**Required work**
Locate each line with the string "Datai" in the listing below and copy it.
━━━━━━
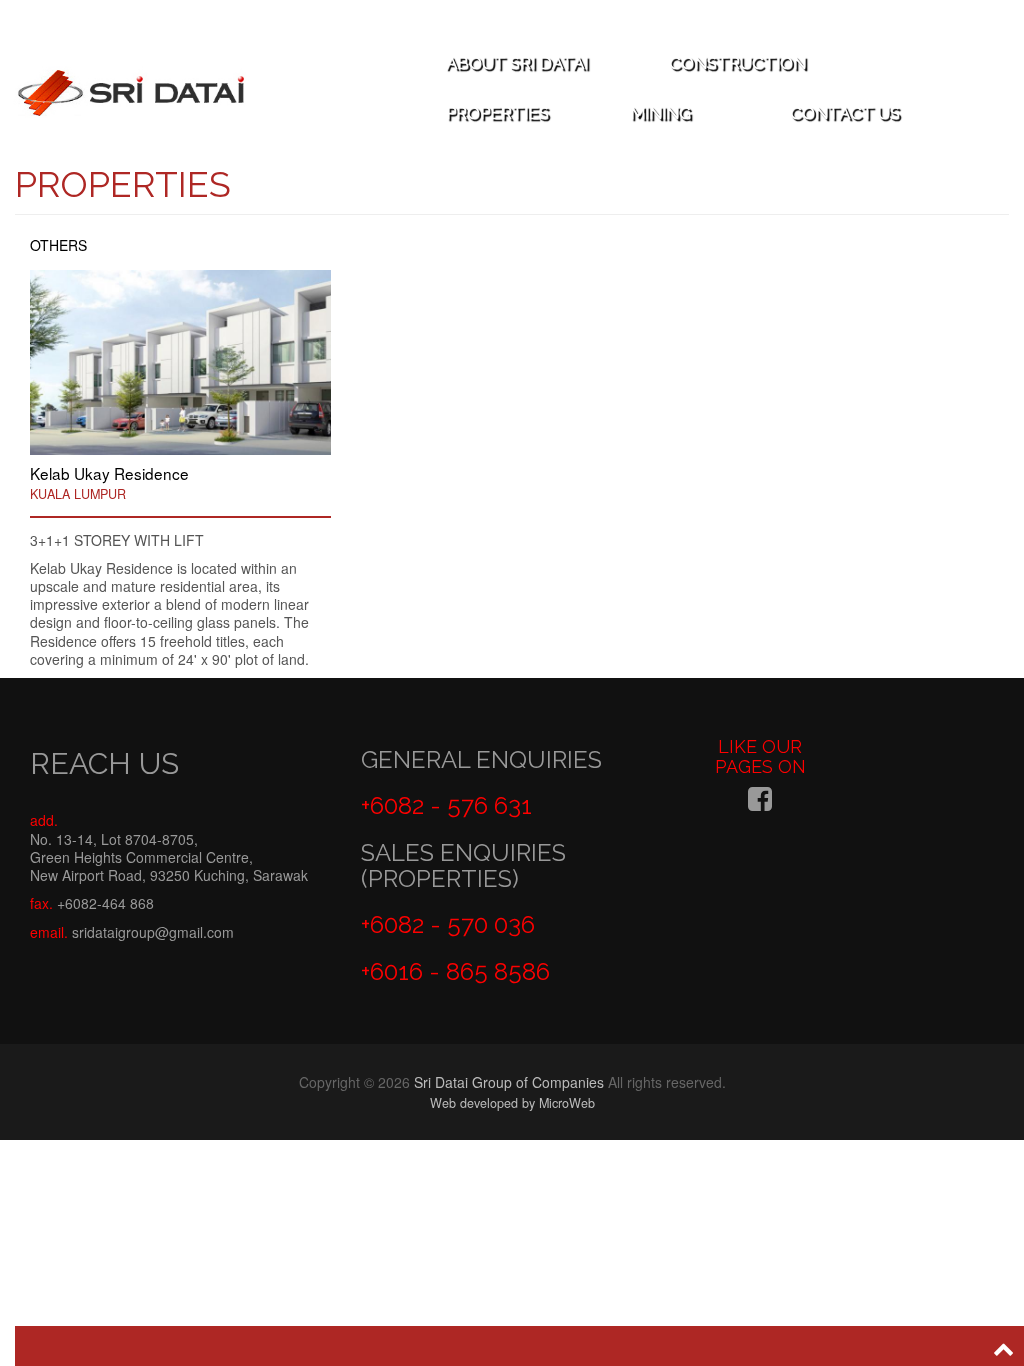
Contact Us (845, 113)
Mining (662, 113)
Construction (739, 63)
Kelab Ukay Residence (109, 473)
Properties (499, 113)
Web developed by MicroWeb (512, 1103)
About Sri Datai (519, 63)
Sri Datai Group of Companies (509, 1082)
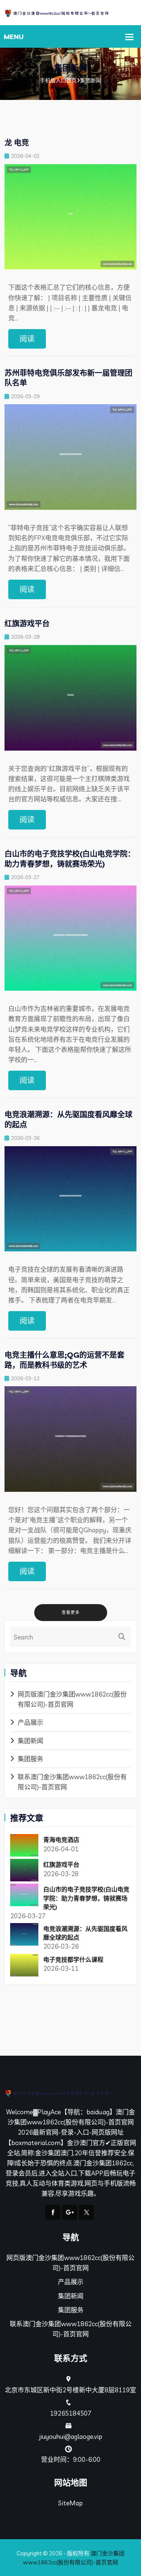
━━━━━━
**Exercise result**
About Sri Datai (519, 63)
Sri Datai Group of Companies (509, 1082)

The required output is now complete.